Find each line in the records that contains the word "number", and copy those lines in full.
#### Data entries ####
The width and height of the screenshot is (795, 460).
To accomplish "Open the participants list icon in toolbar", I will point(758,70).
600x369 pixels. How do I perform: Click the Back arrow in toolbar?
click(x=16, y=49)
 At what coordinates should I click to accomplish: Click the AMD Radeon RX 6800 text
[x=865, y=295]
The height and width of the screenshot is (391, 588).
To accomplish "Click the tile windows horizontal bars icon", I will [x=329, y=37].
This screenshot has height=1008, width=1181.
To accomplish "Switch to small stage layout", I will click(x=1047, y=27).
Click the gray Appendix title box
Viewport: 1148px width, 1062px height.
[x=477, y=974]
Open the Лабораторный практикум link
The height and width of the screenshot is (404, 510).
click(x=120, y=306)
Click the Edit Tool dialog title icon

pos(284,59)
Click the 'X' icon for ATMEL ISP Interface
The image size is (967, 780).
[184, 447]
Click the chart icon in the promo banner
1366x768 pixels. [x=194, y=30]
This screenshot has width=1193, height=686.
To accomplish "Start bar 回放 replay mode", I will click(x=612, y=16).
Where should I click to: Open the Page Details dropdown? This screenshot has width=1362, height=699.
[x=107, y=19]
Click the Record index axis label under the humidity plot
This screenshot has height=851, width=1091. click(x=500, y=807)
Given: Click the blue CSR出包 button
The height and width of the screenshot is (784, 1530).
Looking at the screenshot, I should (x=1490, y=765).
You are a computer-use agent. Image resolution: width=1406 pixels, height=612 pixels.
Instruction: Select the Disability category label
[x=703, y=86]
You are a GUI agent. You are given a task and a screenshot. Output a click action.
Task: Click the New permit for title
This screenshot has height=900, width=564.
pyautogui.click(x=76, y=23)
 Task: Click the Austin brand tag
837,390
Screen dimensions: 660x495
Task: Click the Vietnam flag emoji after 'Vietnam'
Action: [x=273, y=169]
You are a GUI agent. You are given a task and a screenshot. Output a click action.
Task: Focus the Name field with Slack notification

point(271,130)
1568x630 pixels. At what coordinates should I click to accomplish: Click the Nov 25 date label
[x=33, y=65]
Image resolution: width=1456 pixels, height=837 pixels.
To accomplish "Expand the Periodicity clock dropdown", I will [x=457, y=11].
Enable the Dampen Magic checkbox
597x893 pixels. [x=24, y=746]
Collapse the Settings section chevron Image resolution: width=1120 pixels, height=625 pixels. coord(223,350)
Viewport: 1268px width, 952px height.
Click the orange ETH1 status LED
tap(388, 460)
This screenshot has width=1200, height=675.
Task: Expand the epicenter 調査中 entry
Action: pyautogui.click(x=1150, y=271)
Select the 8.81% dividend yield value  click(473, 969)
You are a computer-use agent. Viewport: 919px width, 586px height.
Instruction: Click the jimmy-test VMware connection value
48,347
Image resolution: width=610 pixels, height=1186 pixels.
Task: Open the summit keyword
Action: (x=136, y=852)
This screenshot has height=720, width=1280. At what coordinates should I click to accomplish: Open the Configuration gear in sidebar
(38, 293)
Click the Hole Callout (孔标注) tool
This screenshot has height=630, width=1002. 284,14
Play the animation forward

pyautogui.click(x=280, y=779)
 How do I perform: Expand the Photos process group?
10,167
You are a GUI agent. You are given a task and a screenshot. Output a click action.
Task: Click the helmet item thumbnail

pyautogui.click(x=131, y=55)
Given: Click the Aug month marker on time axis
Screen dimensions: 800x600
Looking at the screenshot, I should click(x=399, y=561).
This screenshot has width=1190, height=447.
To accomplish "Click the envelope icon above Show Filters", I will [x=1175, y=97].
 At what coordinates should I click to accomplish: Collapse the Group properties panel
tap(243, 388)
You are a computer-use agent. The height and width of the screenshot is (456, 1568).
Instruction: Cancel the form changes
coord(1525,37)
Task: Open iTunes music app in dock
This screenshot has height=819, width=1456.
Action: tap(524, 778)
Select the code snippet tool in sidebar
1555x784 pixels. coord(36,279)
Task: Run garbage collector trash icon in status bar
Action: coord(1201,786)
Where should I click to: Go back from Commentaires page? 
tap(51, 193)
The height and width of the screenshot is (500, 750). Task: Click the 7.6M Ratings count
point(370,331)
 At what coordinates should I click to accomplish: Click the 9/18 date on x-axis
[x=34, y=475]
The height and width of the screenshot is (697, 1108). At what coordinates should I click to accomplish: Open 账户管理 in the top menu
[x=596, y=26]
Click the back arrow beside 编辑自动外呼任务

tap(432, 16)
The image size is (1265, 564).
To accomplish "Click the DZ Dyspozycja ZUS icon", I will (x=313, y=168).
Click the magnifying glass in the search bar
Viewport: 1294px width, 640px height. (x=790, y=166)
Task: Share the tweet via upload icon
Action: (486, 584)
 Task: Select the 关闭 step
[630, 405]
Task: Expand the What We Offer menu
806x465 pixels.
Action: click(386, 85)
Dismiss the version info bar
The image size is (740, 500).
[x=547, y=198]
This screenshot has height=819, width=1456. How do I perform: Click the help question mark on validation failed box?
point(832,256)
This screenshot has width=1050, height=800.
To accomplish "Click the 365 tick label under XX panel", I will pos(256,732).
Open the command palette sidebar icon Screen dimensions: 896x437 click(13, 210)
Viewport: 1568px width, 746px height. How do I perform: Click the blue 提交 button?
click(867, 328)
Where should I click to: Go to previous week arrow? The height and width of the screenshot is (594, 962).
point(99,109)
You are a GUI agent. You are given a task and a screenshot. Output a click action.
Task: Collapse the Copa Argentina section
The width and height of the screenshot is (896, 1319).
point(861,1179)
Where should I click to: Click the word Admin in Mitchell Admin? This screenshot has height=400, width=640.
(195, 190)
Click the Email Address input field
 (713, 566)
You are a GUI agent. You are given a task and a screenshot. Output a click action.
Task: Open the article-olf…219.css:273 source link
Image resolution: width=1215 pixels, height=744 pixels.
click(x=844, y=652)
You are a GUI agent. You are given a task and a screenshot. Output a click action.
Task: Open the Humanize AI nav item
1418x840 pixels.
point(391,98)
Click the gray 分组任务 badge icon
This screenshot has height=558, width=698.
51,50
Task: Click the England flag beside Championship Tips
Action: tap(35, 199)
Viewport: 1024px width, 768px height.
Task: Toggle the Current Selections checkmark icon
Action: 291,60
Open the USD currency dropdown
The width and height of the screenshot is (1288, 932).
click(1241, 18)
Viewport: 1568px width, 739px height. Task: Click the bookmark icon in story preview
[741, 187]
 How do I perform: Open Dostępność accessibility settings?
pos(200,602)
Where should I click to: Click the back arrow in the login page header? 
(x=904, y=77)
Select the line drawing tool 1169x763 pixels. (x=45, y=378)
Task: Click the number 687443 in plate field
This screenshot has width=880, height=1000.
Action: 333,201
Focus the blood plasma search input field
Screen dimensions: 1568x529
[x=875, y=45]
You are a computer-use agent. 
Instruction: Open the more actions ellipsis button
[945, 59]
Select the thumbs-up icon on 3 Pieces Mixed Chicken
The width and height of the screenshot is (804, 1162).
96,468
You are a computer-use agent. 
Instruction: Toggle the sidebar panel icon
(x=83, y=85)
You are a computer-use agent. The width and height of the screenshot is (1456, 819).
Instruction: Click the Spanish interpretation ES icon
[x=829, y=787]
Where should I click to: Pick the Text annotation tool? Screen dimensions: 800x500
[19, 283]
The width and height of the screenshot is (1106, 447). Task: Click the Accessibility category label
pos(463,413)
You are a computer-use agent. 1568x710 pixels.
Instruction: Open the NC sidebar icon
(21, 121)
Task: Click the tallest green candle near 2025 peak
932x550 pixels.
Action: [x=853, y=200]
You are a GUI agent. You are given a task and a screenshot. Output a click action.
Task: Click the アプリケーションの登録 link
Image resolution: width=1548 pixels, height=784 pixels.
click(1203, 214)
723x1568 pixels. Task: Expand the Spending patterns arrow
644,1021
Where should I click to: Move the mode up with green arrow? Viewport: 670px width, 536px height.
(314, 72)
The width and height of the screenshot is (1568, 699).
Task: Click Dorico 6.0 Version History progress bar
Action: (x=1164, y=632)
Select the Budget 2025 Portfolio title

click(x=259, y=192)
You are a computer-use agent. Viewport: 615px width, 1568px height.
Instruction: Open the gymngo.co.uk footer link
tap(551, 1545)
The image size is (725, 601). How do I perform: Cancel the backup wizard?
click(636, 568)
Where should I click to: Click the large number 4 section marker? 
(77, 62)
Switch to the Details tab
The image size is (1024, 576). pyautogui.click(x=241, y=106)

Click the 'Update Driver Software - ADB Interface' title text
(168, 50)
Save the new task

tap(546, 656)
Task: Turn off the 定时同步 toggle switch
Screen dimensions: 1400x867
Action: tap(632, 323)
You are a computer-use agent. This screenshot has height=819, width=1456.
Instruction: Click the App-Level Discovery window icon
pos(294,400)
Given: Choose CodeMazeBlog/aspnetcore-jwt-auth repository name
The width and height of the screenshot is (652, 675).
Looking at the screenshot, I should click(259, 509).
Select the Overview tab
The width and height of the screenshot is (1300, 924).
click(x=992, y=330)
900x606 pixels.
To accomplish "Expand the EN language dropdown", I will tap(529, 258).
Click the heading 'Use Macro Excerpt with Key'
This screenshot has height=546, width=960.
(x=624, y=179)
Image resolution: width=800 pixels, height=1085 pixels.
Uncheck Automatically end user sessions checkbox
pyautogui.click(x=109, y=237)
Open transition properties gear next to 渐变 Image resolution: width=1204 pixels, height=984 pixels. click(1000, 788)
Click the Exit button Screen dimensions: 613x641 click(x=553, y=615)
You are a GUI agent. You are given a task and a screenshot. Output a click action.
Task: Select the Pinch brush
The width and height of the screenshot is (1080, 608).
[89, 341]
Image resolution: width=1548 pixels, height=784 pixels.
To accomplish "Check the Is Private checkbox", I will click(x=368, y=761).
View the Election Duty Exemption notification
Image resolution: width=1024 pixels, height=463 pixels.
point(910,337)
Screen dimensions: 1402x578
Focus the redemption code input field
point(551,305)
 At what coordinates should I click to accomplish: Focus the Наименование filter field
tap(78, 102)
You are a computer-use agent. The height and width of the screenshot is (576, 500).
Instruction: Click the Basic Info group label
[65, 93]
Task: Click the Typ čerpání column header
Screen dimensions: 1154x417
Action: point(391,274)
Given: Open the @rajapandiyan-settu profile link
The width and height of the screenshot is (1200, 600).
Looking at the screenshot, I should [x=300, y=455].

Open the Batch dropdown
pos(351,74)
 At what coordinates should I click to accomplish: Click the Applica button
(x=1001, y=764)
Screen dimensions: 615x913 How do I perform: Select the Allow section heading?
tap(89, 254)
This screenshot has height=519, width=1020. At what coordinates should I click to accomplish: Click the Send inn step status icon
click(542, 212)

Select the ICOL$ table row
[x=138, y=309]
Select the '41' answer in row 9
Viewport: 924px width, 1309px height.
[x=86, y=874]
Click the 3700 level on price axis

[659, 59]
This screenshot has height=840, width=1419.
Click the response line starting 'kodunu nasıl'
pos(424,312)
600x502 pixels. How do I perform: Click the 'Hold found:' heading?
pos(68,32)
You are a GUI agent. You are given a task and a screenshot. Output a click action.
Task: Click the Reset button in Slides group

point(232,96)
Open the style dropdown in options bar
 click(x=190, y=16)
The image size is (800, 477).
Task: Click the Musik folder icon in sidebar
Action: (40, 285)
####
# [Task answer]
Task: Click the number 687443 in plate field
Where should I click to: Click the large number 4 section marker? 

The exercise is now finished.